__Assignment__
Output only the lines below from the one containing "Lớp 9 (105, 6)" to the one containing "Privacy Policy (1873, 1620)", exactly as written, both ends kept.

__Extracted material__
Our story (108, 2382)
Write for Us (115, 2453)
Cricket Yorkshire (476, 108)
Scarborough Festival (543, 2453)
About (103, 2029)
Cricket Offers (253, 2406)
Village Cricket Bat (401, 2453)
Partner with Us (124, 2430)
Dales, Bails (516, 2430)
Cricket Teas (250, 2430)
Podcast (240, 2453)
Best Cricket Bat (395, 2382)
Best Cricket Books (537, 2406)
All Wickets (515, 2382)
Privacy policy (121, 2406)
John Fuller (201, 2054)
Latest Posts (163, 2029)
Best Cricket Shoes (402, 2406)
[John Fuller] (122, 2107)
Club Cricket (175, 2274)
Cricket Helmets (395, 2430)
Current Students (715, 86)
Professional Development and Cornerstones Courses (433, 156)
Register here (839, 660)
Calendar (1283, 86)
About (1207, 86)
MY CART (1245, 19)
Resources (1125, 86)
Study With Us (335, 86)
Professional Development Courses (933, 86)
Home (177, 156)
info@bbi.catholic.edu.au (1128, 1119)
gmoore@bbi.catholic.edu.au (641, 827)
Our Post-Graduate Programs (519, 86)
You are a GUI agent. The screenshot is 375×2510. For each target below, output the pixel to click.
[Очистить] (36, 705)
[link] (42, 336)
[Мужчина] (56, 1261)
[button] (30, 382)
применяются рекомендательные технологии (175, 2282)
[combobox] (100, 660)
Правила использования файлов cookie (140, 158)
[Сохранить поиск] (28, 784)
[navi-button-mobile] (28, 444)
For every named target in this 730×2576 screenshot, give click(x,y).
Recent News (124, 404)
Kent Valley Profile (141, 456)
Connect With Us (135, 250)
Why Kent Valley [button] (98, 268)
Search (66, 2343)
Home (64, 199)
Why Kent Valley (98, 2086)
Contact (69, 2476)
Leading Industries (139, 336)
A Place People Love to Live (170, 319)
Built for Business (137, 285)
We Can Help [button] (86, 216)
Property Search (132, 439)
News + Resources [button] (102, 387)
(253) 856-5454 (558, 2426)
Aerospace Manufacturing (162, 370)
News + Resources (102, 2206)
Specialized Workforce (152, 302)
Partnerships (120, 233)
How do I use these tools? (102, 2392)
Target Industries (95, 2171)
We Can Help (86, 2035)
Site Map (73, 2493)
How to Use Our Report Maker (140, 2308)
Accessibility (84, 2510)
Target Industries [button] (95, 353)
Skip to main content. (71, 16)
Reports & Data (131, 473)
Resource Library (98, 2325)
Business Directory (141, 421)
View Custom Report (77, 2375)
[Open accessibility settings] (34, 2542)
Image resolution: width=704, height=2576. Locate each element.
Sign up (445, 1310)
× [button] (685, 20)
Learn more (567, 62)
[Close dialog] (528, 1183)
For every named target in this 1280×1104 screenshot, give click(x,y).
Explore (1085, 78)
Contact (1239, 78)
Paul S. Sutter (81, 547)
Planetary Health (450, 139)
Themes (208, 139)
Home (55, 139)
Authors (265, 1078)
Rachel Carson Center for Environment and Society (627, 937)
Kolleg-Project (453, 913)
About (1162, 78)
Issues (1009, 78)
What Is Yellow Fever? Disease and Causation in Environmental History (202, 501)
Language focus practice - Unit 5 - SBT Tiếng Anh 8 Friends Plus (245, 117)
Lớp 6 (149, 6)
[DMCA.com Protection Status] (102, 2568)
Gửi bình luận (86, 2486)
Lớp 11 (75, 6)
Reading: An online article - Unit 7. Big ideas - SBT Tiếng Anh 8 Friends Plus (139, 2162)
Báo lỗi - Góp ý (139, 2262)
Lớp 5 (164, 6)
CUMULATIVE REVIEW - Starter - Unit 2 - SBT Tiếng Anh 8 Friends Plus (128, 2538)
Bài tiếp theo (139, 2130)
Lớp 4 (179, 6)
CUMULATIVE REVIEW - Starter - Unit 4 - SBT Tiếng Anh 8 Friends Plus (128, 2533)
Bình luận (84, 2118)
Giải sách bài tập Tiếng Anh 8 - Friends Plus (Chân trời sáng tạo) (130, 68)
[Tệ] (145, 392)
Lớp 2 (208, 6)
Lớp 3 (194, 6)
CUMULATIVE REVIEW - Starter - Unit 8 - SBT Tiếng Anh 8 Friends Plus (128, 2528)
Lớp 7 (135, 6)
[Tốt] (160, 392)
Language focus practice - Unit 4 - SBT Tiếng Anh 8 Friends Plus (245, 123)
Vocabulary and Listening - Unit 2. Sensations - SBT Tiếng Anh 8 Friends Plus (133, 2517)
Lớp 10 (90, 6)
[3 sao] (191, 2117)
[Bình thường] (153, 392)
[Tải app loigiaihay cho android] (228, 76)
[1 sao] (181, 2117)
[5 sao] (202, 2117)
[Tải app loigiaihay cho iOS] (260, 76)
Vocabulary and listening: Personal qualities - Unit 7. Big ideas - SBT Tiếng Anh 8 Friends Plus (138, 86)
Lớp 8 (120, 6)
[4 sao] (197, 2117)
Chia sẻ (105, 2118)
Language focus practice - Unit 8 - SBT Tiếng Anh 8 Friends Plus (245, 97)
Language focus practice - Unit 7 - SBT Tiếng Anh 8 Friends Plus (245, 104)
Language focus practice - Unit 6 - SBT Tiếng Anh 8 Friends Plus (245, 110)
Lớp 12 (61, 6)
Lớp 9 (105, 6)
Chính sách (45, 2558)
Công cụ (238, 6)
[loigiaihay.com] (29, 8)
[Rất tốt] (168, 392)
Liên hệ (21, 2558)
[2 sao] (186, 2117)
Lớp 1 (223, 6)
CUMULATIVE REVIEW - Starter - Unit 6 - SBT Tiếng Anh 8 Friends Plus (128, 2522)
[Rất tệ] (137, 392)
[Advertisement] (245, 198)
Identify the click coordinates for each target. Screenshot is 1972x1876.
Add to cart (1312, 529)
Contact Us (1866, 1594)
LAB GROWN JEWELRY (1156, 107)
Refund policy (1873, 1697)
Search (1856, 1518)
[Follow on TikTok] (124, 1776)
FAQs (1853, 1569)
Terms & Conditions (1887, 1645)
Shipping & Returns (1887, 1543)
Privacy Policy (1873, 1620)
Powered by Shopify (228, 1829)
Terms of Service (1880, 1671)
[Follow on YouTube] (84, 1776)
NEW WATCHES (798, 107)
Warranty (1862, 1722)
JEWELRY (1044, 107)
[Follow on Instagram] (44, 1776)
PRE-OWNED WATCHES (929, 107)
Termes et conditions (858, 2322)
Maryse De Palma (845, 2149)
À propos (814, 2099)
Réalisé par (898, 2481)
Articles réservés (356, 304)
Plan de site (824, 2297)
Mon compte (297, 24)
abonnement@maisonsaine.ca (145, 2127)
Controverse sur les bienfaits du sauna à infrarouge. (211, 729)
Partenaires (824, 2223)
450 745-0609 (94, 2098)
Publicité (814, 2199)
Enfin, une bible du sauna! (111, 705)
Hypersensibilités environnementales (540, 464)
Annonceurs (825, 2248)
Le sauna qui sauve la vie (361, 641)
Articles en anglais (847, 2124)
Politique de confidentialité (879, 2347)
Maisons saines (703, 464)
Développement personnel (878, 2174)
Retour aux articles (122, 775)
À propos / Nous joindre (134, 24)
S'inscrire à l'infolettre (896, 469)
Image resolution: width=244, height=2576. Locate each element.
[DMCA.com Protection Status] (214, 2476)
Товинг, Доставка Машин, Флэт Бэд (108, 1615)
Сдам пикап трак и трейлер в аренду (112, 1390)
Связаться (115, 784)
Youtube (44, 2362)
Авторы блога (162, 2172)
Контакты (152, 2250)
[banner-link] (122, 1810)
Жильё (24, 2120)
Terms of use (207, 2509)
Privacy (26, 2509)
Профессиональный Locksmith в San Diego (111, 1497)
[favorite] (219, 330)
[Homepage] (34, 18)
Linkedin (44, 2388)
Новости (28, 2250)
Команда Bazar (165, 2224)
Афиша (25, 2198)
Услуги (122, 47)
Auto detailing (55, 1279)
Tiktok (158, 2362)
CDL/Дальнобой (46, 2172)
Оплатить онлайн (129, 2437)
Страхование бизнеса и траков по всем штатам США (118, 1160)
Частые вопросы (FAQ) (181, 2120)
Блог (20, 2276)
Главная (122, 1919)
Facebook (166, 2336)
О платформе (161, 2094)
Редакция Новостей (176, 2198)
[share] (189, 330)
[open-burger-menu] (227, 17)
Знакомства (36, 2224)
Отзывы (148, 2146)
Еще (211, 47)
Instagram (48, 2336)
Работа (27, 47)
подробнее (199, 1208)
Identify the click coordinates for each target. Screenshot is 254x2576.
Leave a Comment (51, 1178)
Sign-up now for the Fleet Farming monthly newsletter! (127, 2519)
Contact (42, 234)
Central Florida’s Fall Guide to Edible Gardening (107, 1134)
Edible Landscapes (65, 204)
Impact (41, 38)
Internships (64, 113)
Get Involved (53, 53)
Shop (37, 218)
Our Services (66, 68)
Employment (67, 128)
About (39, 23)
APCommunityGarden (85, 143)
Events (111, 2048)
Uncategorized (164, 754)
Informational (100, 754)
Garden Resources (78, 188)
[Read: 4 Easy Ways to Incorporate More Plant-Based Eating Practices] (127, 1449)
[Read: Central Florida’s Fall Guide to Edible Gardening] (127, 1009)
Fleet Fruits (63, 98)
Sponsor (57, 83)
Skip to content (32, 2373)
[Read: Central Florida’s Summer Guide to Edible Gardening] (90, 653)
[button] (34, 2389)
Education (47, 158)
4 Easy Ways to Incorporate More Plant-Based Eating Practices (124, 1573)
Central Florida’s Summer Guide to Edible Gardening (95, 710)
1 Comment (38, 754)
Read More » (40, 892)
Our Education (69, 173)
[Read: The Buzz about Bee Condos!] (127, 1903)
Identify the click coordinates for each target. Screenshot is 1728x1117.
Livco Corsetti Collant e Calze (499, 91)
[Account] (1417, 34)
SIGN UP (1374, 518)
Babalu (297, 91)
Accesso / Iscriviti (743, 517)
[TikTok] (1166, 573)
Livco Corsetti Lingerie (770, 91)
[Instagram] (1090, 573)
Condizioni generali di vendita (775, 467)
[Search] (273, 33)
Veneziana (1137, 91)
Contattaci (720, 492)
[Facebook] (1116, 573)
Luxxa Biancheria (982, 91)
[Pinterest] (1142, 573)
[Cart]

__Result below__
Lớp 9 (105, 6)
Chính sách (45, 2558)
Công cụ (238, 6)
[loigiaihay.com] (29, 8)
[Rất tốt] (168, 392)
Liên hệ (21, 2558)
[2 sao] (186, 2117)
Lớp 1 (223, 6)
CUMULATIVE REVIEW - Starter - Unit 6 - SBT Tiếng Anh 8 Friends Plus (128, 2522)
[Rất tệ] (137, 392)
[Advertisement] (245, 198)
Identify the click coordinates for each target. Screenshot is 1972x1876.
Add to cart (1312, 529)
Contact Us (1866, 1594)
LAB GROWN JEWELRY (1156, 107)
Refund policy (1873, 1697)
Search (1856, 1518)
[Follow on TikTok] (124, 1776)
FAQs (1853, 1569)
Terms & Conditions (1887, 1645)
Shipping & Returns (1887, 1543)
Privacy Policy (1873, 1620)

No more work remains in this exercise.